BRIEF
Print all the data below exactly, without images.

Segment Start: INFORMATION PROVIDED

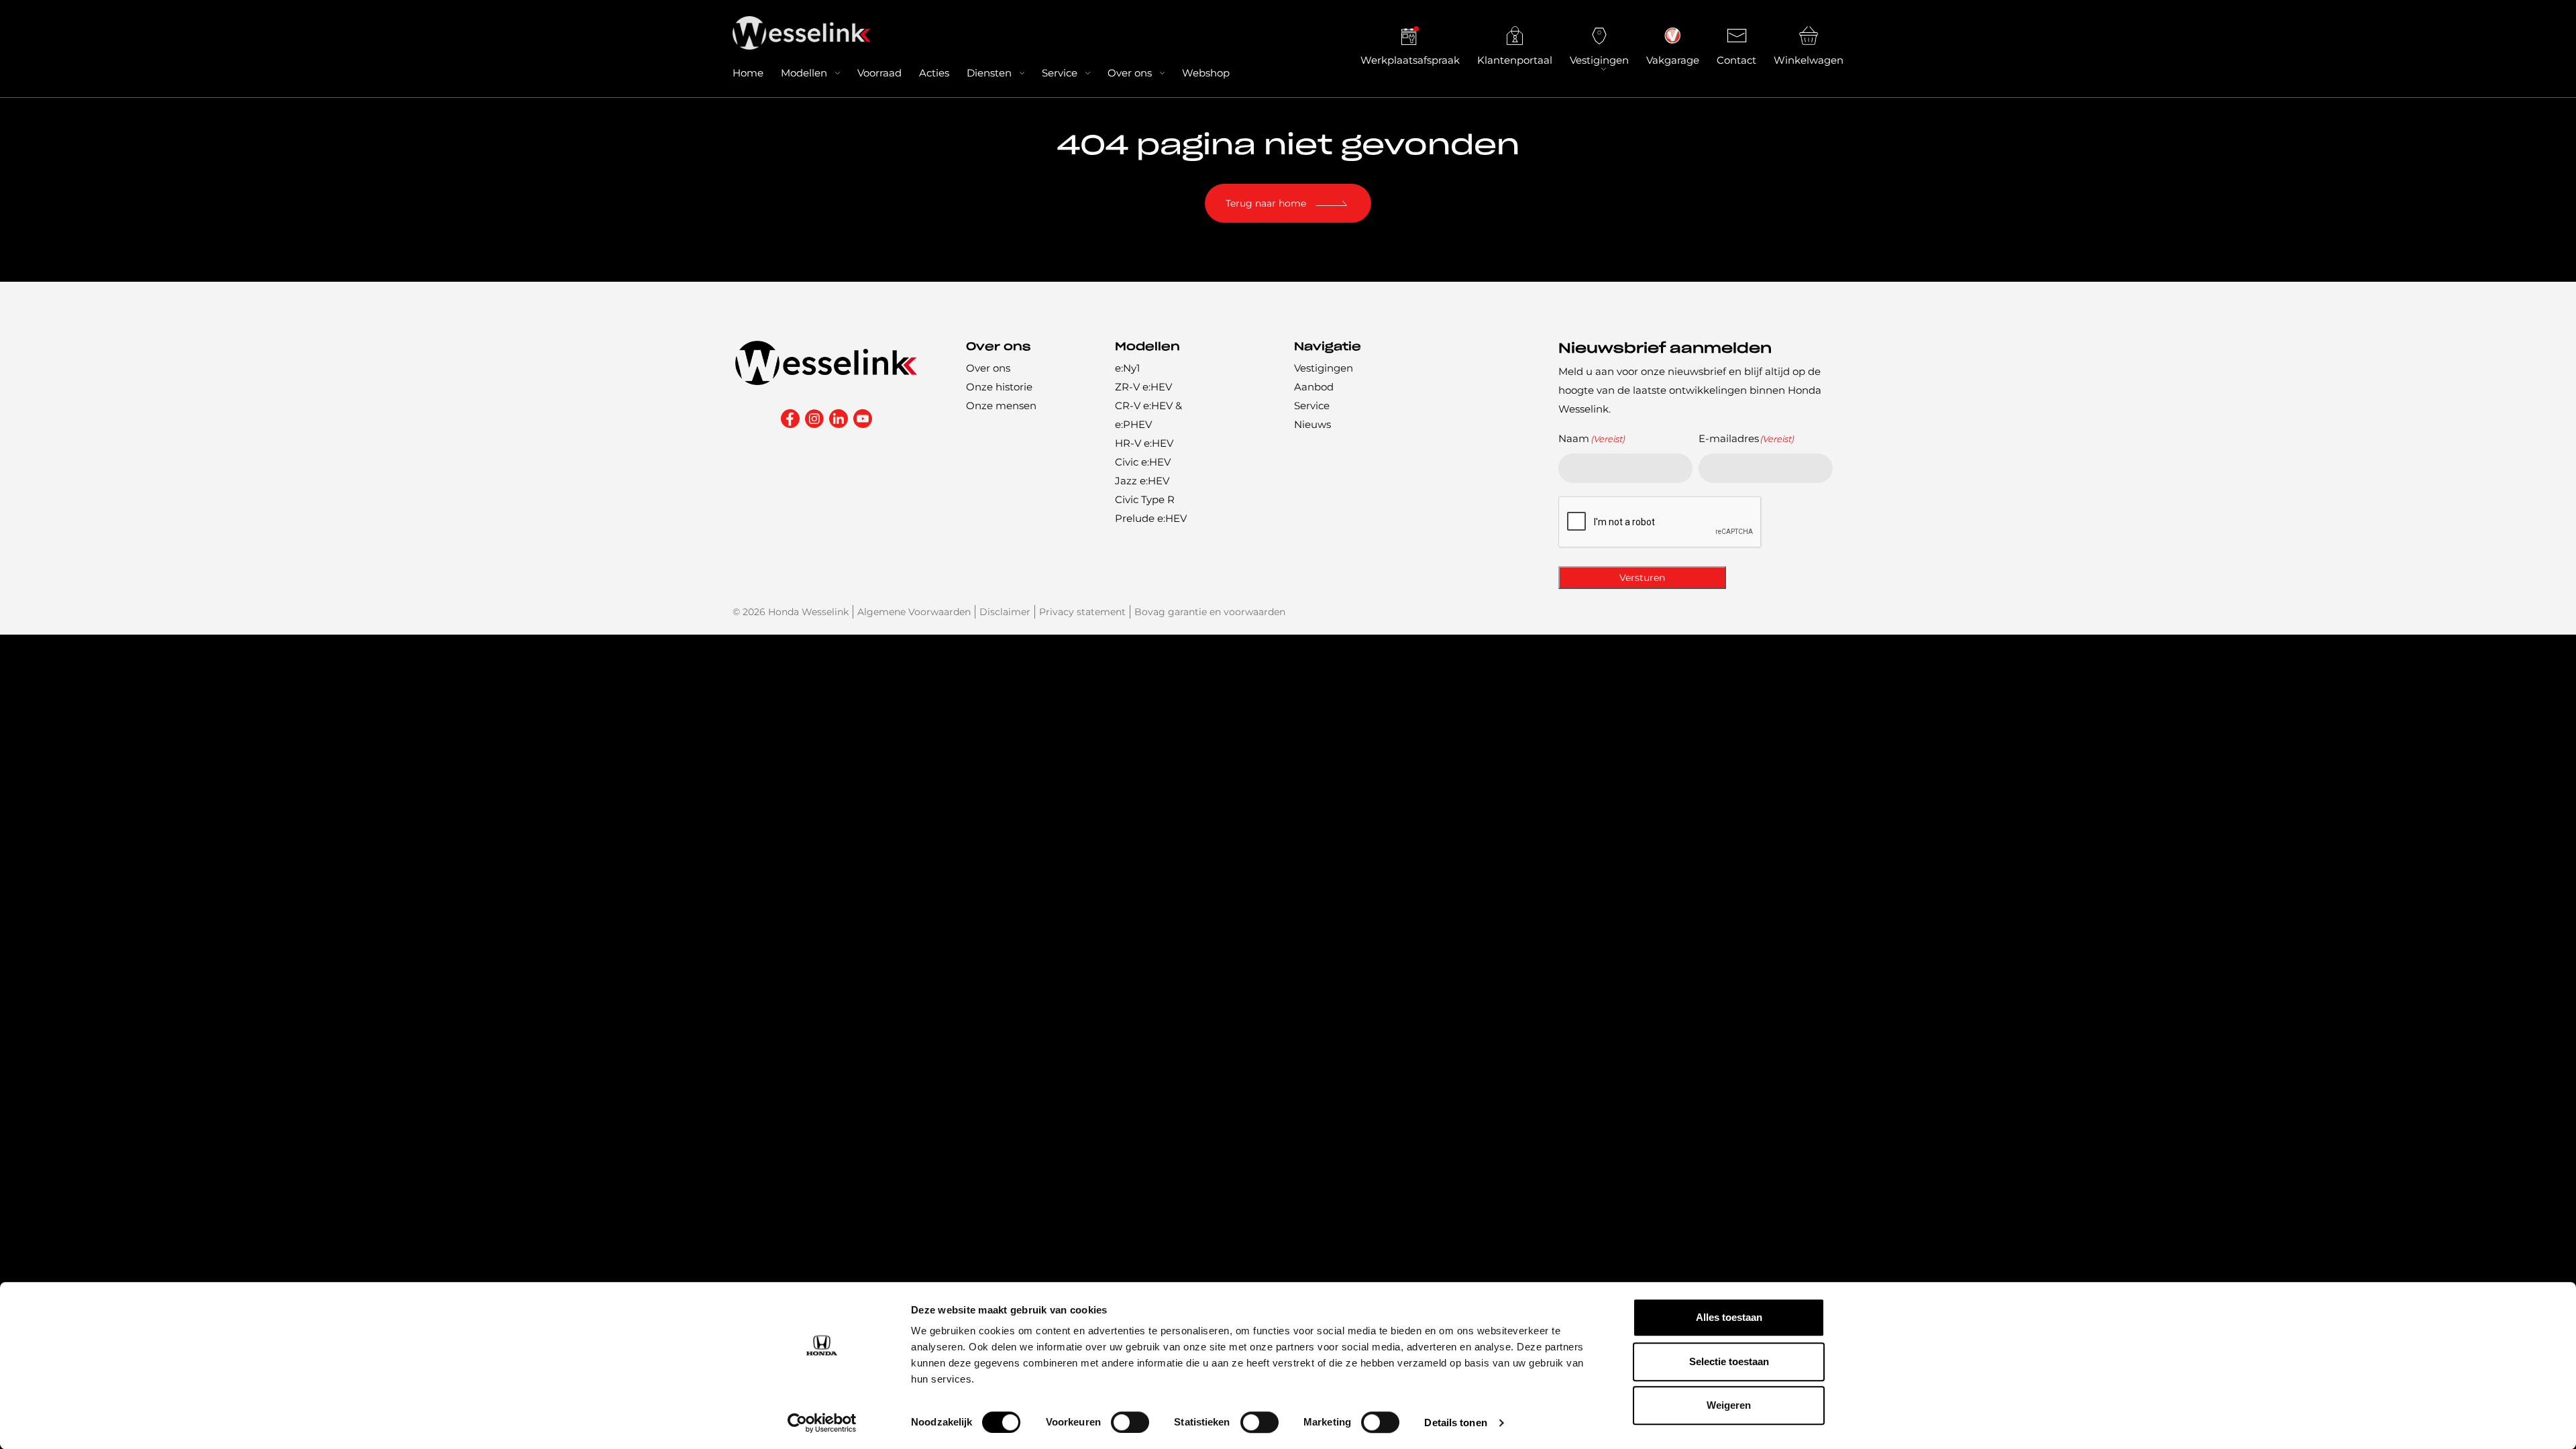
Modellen (804, 72)
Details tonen (1455, 1422)
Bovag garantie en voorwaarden (1209, 612)
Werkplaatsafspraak (1410, 60)
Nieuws (1312, 424)
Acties (934, 72)
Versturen (1642, 578)
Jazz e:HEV (1142, 480)
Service (1059, 72)
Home (748, 72)
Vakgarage (1672, 60)
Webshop (1206, 72)
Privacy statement (1082, 612)
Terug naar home (1266, 203)
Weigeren (1729, 1405)
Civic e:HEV (1143, 461)
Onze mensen (1001, 405)
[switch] (1130, 1422)
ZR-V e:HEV (1143, 386)
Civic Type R (1145, 499)
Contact (1736, 60)
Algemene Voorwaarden (914, 612)
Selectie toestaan (1729, 1361)
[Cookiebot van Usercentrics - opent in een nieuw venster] (822, 1423)
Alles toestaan (1729, 1317)
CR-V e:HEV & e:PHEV (1148, 415)
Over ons (1130, 72)
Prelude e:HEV (1151, 518)
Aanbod (1314, 386)
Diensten (989, 72)
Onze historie (999, 386)
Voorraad (879, 72)
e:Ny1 (1127, 368)
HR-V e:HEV (1144, 443)
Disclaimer (1004, 612)
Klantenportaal (1514, 60)
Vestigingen (1599, 60)
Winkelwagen (1808, 60)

Segment End: INFORMATION PROVIDED

WRITTEN RESPONSE
Modellen (804, 72)
Details tonen (1455, 1422)
Bovag garantie en voorwaarden (1209, 612)
Werkplaatsafspraak (1410, 60)
Nieuws (1312, 424)
Acties (934, 72)
Versturen (1642, 578)
Jazz e:HEV (1142, 480)
Service (1059, 72)
Home (748, 72)
Vakgarage (1672, 60)
Webshop (1206, 72)
Privacy statement (1082, 612)
Terug naar home (1266, 203)
Weigeren (1729, 1405)
Civic e:HEV (1143, 461)
Onze mensen (1001, 405)
[switch] (1130, 1422)
ZR-V e:HEV (1143, 386)
Civic Type R (1145, 499)
Contact (1736, 60)
Algemene Voorwaarden (914, 612)
Selectie toestaan (1729, 1361)
[Cookiebot van Usercentrics - opent in een nieuw venster] (822, 1423)
Alles toestaan (1729, 1317)
CR-V e:HEV & e:PHEV (1148, 415)
Over ons (1130, 72)
Prelude e:HEV (1151, 518)
Aanbod (1314, 386)
Diensten (989, 72)
Onze historie (999, 386)
Voorraad (879, 72)
e:Ny1 (1127, 368)
HR-V e:HEV (1144, 443)
Disclaimer (1004, 612)
Klantenportaal (1514, 60)
Vestigingen (1599, 60)
Winkelwagen (1808, 60)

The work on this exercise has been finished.